Before the latest plan was published, it was widely thought that the government would strive to earn a significant chunk of its revenues through the sale of Ukrtelekom. But the state telecoms monopoly is not even on the list of enterprises scheduled for privatization this year.

That has analysts wondering how the government will raise all that money.

‘I think, it’s unrealistic without Ukrtelekom on the list,’ said Valery Antonov, an analyst with Alfa Capital brokerage house. ‘The figure is used, I think, to hike budget revenues and cover gaps in the budget.’

Ukraine has had problems meeting much less ambitious privatization revenue targets in the past, including last year’s target of Hr 750 million.

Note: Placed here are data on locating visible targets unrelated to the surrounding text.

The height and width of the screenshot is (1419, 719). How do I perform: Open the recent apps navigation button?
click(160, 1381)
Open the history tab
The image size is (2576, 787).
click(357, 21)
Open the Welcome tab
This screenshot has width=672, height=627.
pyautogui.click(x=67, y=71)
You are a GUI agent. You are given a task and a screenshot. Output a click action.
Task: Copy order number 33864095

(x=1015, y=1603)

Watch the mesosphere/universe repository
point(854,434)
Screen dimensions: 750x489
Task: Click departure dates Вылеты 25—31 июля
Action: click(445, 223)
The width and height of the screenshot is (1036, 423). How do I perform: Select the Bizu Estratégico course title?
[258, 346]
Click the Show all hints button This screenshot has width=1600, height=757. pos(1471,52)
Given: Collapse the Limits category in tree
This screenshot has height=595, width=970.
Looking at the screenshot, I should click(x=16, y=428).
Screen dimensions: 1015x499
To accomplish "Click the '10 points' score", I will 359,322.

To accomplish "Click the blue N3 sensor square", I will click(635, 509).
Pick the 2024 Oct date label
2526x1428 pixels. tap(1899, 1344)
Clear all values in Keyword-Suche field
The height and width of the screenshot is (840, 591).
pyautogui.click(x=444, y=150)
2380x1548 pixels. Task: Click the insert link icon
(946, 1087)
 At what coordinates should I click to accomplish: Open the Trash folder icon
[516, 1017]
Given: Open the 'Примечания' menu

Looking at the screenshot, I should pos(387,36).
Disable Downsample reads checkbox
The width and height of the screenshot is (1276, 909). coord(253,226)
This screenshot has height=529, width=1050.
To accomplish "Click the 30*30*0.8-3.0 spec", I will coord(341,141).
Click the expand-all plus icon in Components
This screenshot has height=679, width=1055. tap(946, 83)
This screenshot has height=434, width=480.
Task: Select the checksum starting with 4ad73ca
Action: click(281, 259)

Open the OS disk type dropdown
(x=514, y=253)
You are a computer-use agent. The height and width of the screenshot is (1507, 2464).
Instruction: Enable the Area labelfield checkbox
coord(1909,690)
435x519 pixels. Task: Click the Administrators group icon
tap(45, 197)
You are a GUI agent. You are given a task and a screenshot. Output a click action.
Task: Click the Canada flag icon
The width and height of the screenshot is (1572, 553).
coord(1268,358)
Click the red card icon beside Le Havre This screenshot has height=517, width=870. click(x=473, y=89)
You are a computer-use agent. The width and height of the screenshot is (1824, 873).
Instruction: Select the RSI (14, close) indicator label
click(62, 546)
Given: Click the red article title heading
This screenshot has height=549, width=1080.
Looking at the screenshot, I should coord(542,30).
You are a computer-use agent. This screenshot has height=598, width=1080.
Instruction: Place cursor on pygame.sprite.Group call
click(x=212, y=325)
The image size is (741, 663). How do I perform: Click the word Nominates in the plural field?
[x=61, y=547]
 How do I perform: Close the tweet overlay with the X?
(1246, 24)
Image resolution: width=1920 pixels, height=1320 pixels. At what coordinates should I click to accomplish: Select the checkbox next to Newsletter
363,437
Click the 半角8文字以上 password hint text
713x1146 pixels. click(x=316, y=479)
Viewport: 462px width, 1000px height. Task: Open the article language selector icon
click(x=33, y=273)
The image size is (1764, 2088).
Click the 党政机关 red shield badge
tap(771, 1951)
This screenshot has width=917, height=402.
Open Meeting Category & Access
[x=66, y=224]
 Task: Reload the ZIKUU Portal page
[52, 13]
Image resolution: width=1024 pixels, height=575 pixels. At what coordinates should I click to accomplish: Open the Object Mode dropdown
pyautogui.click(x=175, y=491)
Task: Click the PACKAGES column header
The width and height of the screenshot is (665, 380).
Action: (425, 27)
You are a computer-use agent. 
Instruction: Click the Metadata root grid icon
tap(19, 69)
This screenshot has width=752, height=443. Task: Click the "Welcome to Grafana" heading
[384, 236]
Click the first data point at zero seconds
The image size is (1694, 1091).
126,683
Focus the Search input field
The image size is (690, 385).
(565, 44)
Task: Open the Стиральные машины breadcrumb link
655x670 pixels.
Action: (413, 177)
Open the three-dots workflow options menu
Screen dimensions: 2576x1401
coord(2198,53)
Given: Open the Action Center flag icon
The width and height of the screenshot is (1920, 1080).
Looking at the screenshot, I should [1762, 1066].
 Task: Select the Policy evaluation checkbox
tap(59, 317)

Privatization of the energy sector was the cornerstone of last year’s plan but was held up by bickering between various government agencies over how to best sell the country’s energy companies – or whether to sell them at all.

The 2000 plan calls for resuming sales of the country’s regional electricity distributors – known as oblenergos – via the SPF’s network of regional stock exchanges. Stakes ranging from 2 percent to 7 percent in several oblenergos will be put on block in early March.

The SPF will hold off on selling oblenergos via tenders – generally used to sell larger stakes – until the third quarter of the year at the earliest.

The SPF projected to generate Hr 600 million from sales of energy companies last year, but raised only a fraction of that.

This year, the SPF is relying on the sale of a small number of large industrial giants to raise the bulk of its planned funds.

First in line is a 30 percent stake in Mykolaiv Alumina Plant (MAP), Europe’s largest alumina producer. The fund put the stake up for sale in late February at a starting price of Hr 113 million.

The government also has big plans for chemicals maker Oriana, located in Western Ukraine. The SPF has announced it will put a 92.5 percent stake in the company up for sale later this year for an estimated Hr 745 million – the largest sale in terms of planned revenues scheduled for this year.

Oriana may go off in a package along with its principal raw-materials supplier, Lysychansk-based oil refinery LyNOS. The SPF failed in several earlier attempts to sell LyNOS, Ukraine’s second-largest refinery.

If Ukraine somehow manages to reach its lofty privatization target, it will most likely have the Russians to thank. Several Russian firms have publicly expressed interest in acquiring stakes in companies Ukraine has had trouble selling off in the past.

Siberian Aluminum Group, which claims to already control 36 percent of Mykolaiv Alumina Plant, has already announced it plans to participate in the current tender.

Russia’s Tyumen Oil company is reportedly just one of several foreign investors – most Russian – interested in vacuuming up the Oriana stake.

The wave of Russian interest has led some analysts to say that Ukraine indeed has a chance to meet its Hr 2.5 billion revenue target. For more encouragement, they point to SPF’s successful Feb. 23 sale of a 9 percent stake in Zaporizhstal metallurgical works for a respectable Hr 91 million.

The success of that deal contrasts markedly with the country’s dismal past efforts to privatize its metallurgical sector. The fund is planning to sell another 25 percent in the company later this year.

Regardless of whether the SPF meets its revenue target, analysts say that there are really two yardsticks by which the government can measure the success of this year’s privatization drive: total revenues earned, and total companies sold.

While the former measure gets most of the attention from Ukraine’s cash-hungry government, the latter is more important in the long run, some Westerners say. The more decaying state enterprises the state gets off its hands – no matter what the price – the better off the state, the logic goes.

‘I don’t think you can measure success in figures only,’ said Kevin Covert, an analyst with PricewaterhouseCoopers in Kyiv. ‘If they [the government] start selling strategic companies, that’s a success.’

Parliament approved the latest draft of this year’s privatization program on Feb. 22, and the president is expected to sign it into law in early March.